** start of Excerpted data **

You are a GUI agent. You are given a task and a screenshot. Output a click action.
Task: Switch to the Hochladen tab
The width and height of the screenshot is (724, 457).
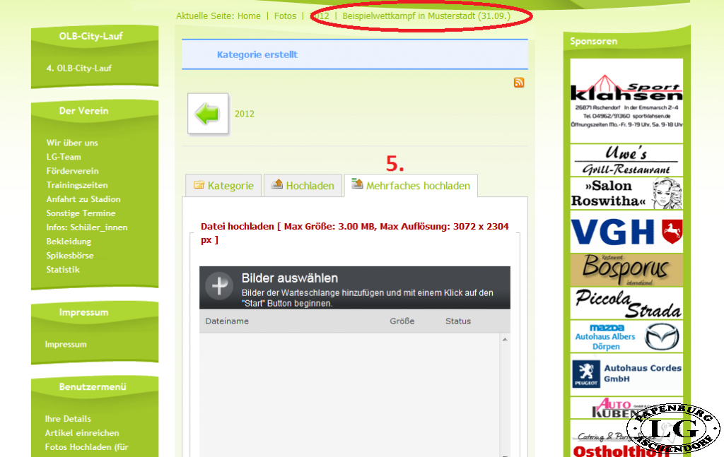(x=303, y=186)
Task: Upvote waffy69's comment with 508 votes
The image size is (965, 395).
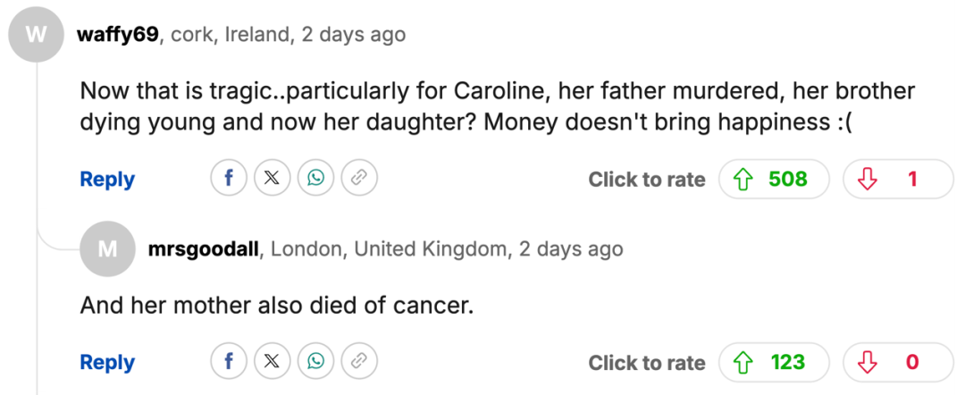Action: 774,179
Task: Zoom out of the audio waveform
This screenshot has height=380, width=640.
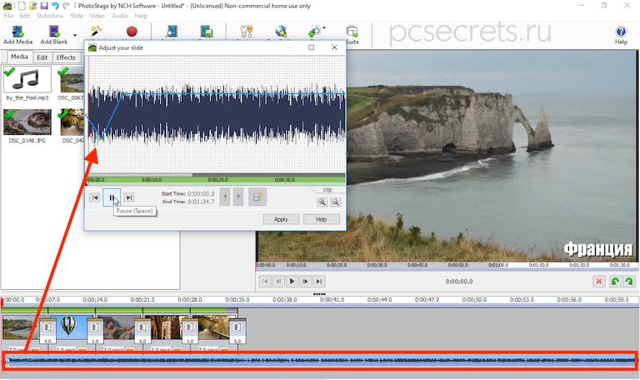Action: pos(336,202)
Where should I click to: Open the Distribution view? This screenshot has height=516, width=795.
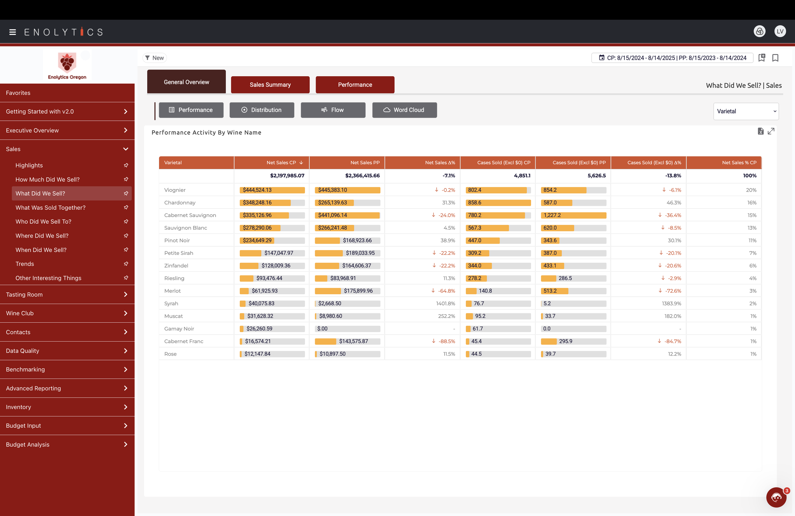[x=262, y=110]
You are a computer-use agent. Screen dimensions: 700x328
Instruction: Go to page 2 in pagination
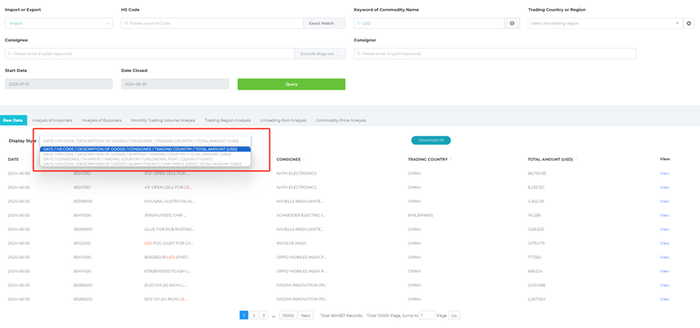(253, 315)
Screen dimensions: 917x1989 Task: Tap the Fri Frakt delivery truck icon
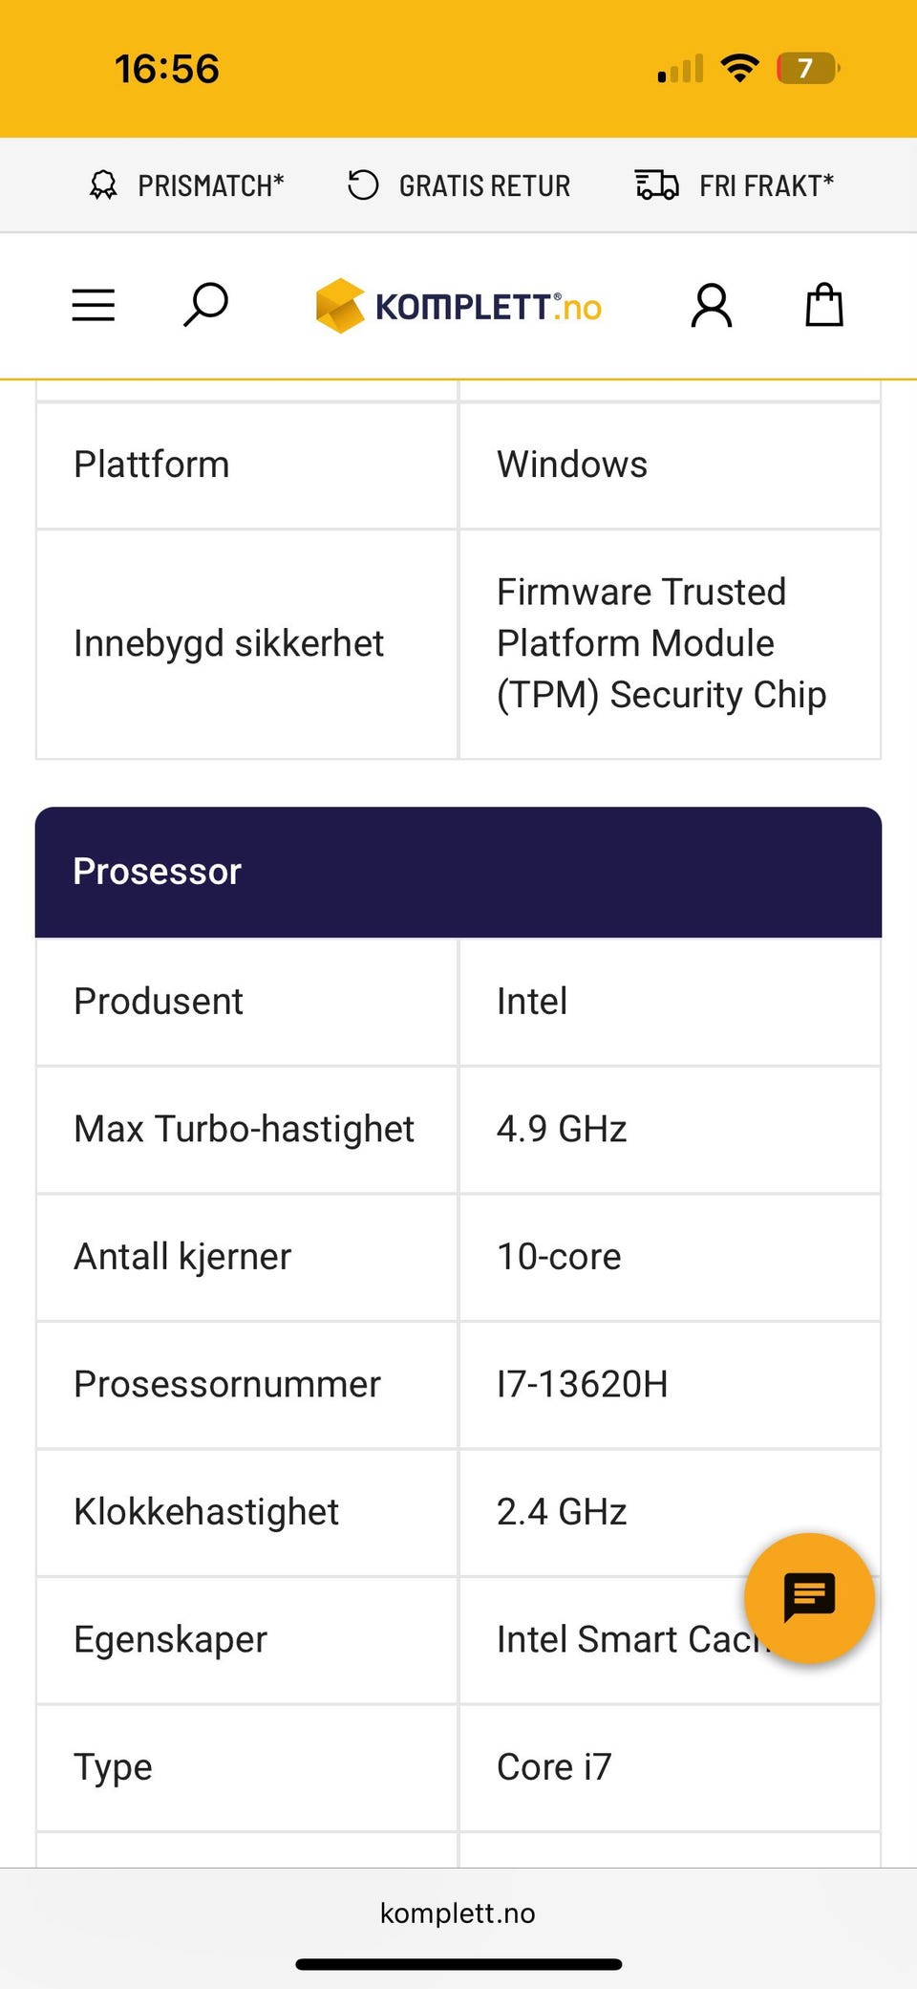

** end of Excerpted data **

Please set out the listing above as a numbered list, one line per item, skipping any blank lines and leaving out the pictures.

1. You are a GUI agent. You are given a task and a screenshot. Output a click action.
2. Task: Switch to the Hochladen tab
3. The width and height of the screenshot is (724, 457).
4. (x=303, y=186)
5. Task: Upvote waffy69's comment with 508 votes
6. The image size is (965, 395).
7. Action: 774,179
8. Task: Zoom out of the audio waveform
9. This screenshot has height=380, width=640.
10. Action: pos(336,202)
11. Where should I click to: Open the Distribution view? This screenshot has height=516, width=795.
12. [x=262, y=110]
13. You are a computer-use agent. Screen dimensions: 700x328
14. Instruction: Go to page 2 in pagination
15. (253, 315)
16. Screen dimensions: 917x1989 Task: Tap the Fri Frakt delivery truck icon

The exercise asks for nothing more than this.